This eden I speak of is the Big Green Bookshop, Wood Green’s very own independent bookstore and event space.
It was opened in 2008 by Simon Key and Tim West, two previous employees of Wood Green’s branch of Waterstones that closed down in 2007.
Simon reminisces as we chat in between customers and piles of books: “I had a great eight months at Waterstones, then the area manager said that they were closing the shop in 21 days and were going to relocate the staff.
“I didn’t want to do that so I had a word with my business partner Tim, who was the manager of the shop, and said ‘Lets open our own shop,’ and he said ‘All right then.’ Six months later we did it.”
He makes it all sound incredibly easy, but in reality it’s taken determination, dedication and devotion to get where they are today.
“The bookselling side of things me and Tim kind of knew about, because we’d been in the business for so long. But the business side of things – like getting a loan, talking with solicitors – those were the big challenges to begin with. I’m really impatient and so it was massively frustrating for me dealing with solicitors, because it just seemed so simple.”
Wood Green doesn’t exactly have a reputation as somewhere an independent bookshop would flourish. Yet Simon and Tim seem to have proven their critics wrong.
“A lot of people have said, ‘You’re an idiot, no one is going to buy books there,’ and they’re wrong because we have a massively loyal customer base who appreciate what we do and want us to keep going.”
“We like to fill the shop, it’s a community space really.”
When it comes to the positives, it’s hard to pin Simon down to a particular moment. But he soon lights up when he remembers the time they needed a serious cash injection.
“We were about nine months from paying off the bank loan and we’d had a rotten year. We thought, we’ve been honest with our customers all the way through so far, so let’s be honest with them again. I put something on the blog and said ‘please help: it’s coming up to our third birthday, if our customers just buy one extra book over our birthday, that would really help.’
“It went mad. I think we took about £300 that day and the next day we took £2500, and the same again the next day and the next, and it went on and on.”
When you look around, it’s not surprising that anyone who could would help this small bookshop out. It’s filled with an eclectic assortment of classics and obscure authors. Once, looking for a book myself, I asked for something ‘weird’ and was treated to a ten-minute romp around the shop as Simon enthusiastically made suggestions (which, by the way, were all excellent).

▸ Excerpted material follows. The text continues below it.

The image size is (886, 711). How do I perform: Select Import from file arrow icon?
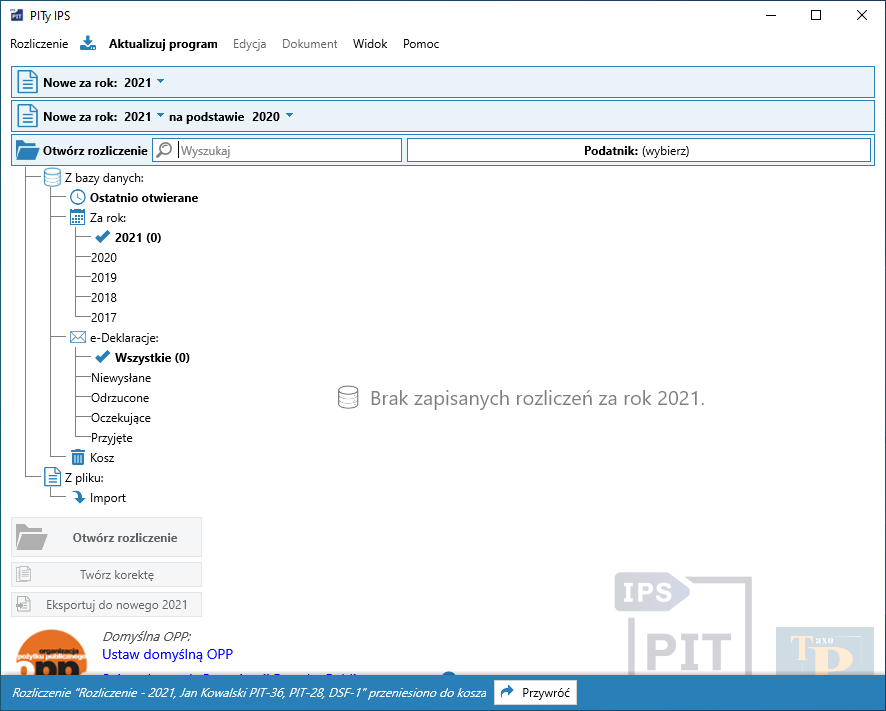pos(79,498)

By night, the Big Green Bookshop is also an event space that holds a number of interesting talks, comedy nights, writing groups and, of course, book signings. On Monday and Friday mornings they have free storytelling and songs for under-fives, and on Sunday afternoons there is a free board game group from 1pm to 5pm.
Simon and Tim not only want to sell books, they also want to create an area where people can meet each other: “We like to fill the shop, it’s a community space really, and that’s how we try to sell it.”
I asked Simon for his favourite author and book. This, as you can imagine, took a few moments of thought but he eventually decided on George Orwell as his favourite author as he’d read most, if not all, of his books.
As the interview was coming to a close, Simon quickly added, “I still can’t think of my favourite book of all time but let’s go for Nights at the Circus by Angela Carter.”
Which, I believe, is as weird as they get.